Start of Block

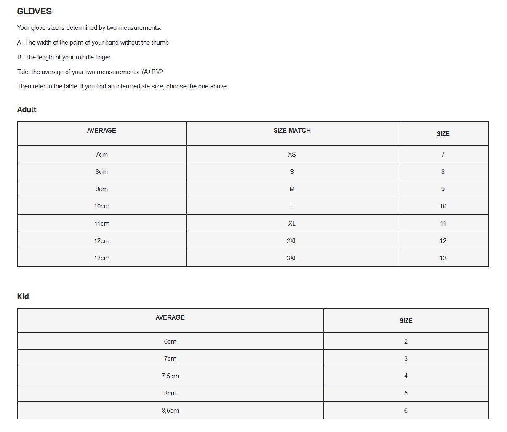Click the M size match cell
Image resolution: width=507 pixels, height=432 pixels.
pos(292,189)
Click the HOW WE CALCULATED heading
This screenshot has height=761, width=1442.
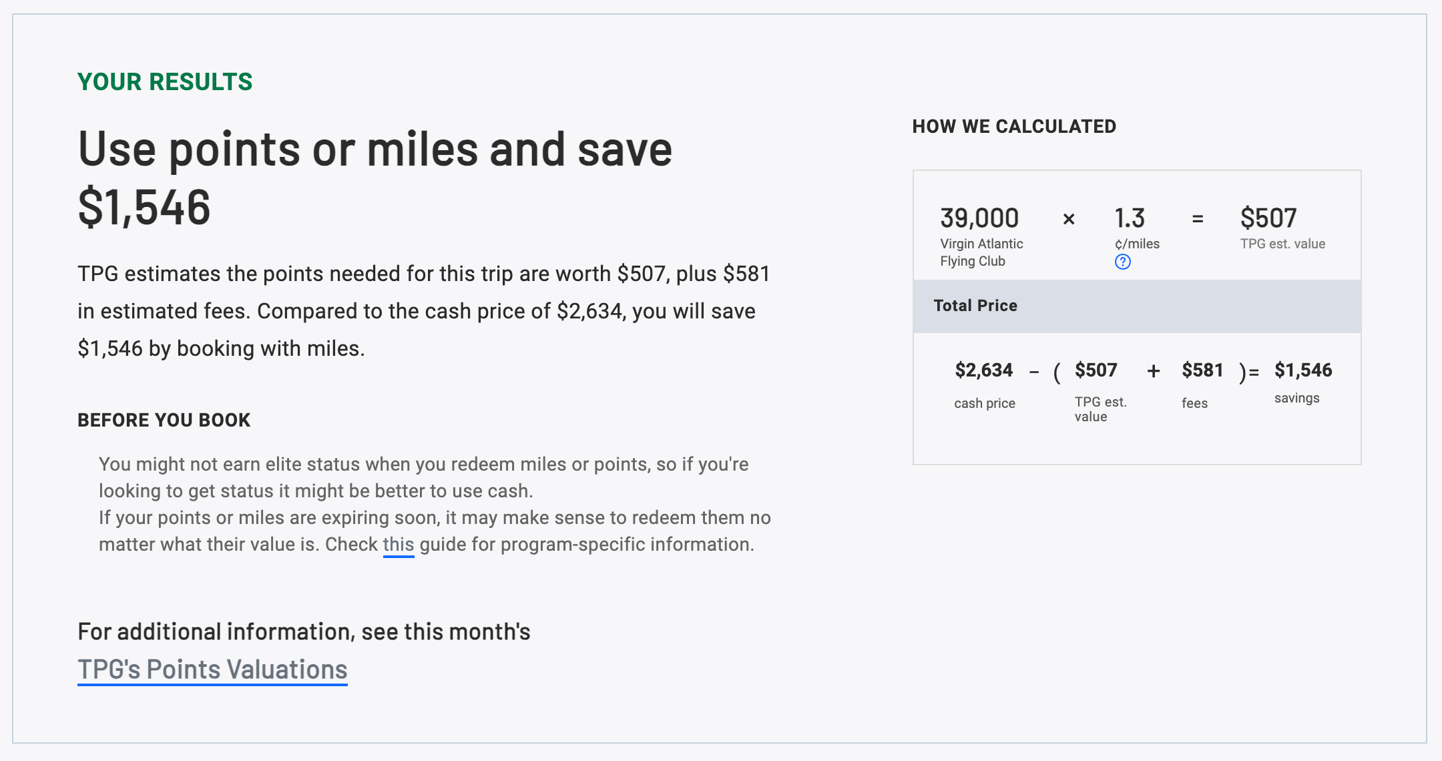(1014, 125)
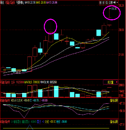Viewport: 126px width, 130px height.
Task: Click the red triangle on the 成交量 selector
Action: pyautogui.click(x=117, y=82)
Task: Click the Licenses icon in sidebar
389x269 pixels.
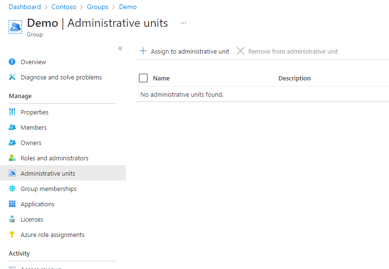Action: [12, 219]
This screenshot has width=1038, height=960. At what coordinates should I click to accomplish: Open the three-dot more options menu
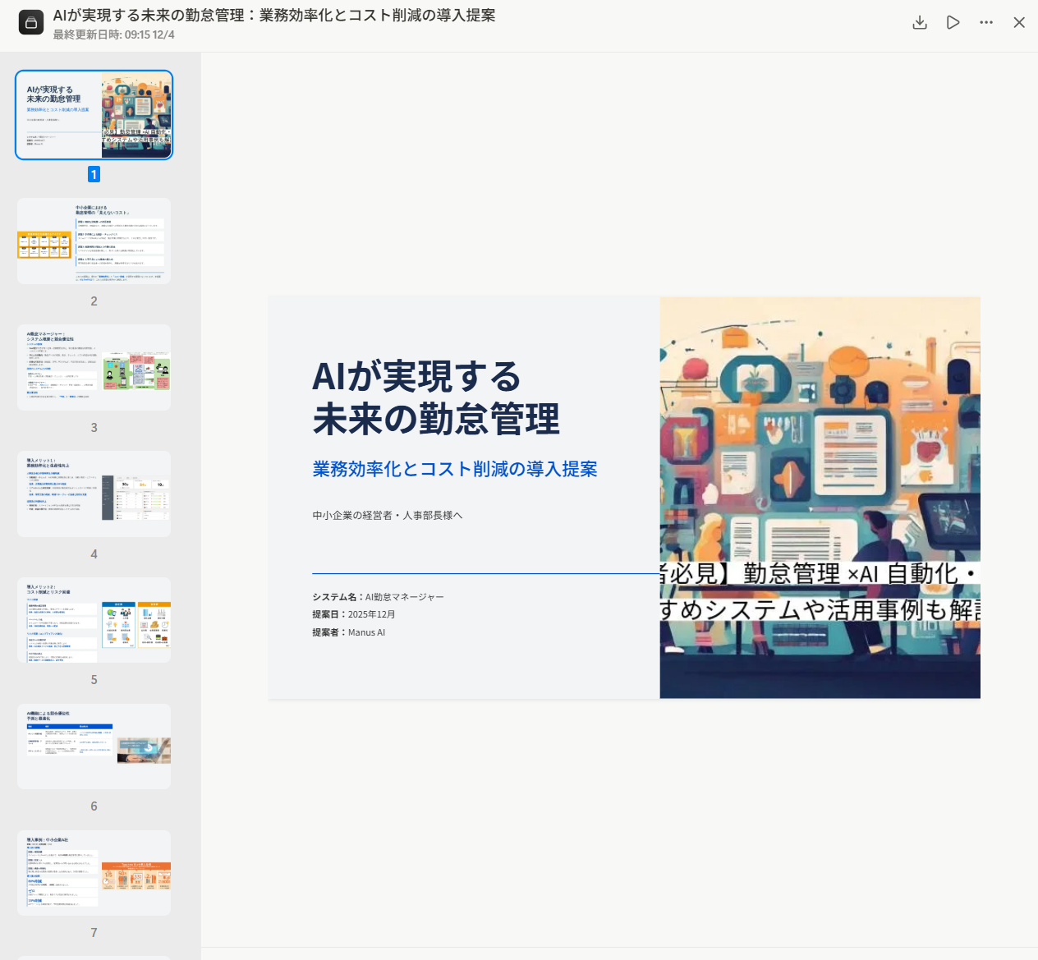point(986,22)
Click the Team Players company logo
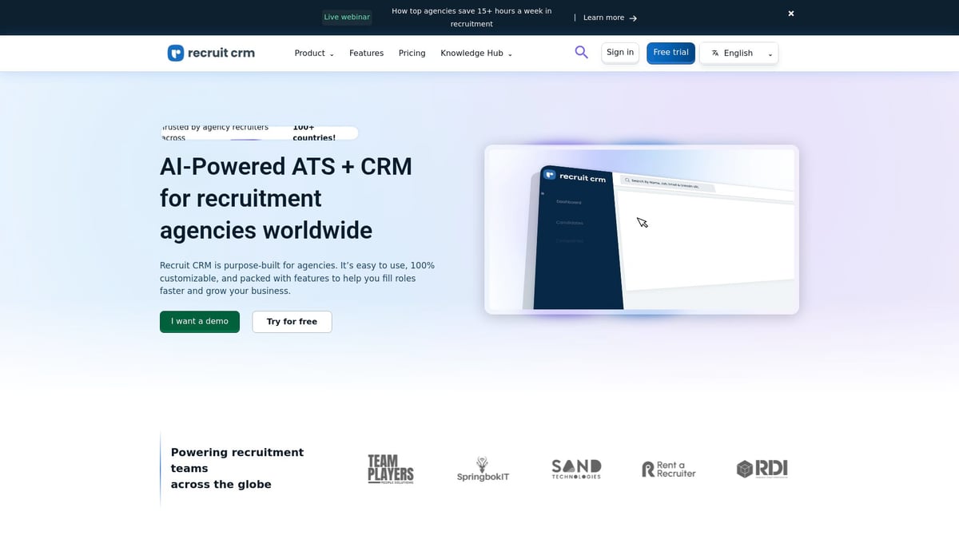The width and height of the screenshot is (959, 539). (389, 469)
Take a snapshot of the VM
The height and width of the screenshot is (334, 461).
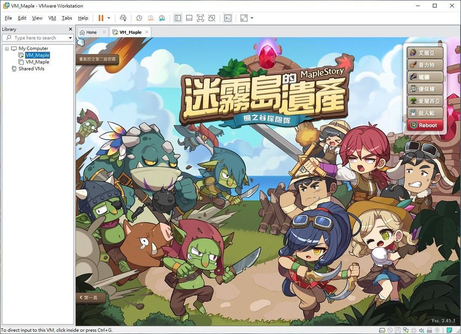pyautogui.click(x=139, y=18)
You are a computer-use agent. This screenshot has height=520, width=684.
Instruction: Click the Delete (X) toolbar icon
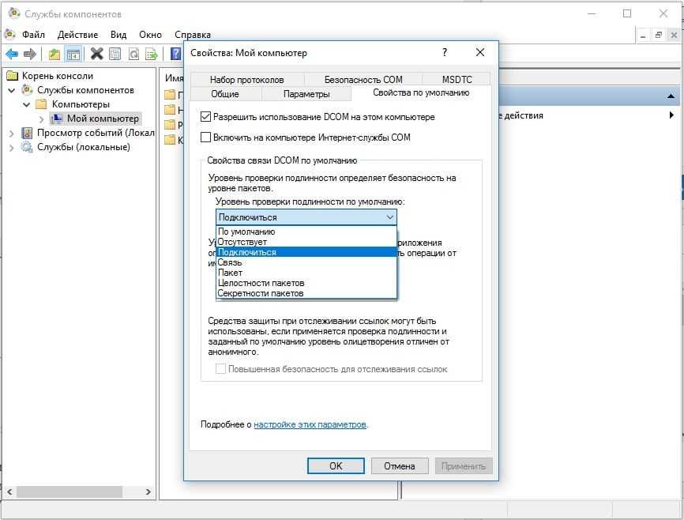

End of Block

Activity: Would you copy the lines from the one holding "389x269 pixels." down to the last line of the material, both included, exactly and with nothing added, skipping the pictures?

Worked solution:
389x269 pixels.
Action: [12, 219]
This screenshot has width=1038, height=960. At what coordinates should I click to accomplish: Open the three-dot more options menu
point(986,22)
Click the Team Players company logo
The width and height of the screenshot is (959, 539). (389, 469)
Take a snapshot of the VM
The height and width of the screenshot is (334, 461).
pyautogui.click(x=139, y=18)
You are a computer-use agent. This screenshot has height=520, width=684.
Instruction: Click the Delete (X) toolbar icon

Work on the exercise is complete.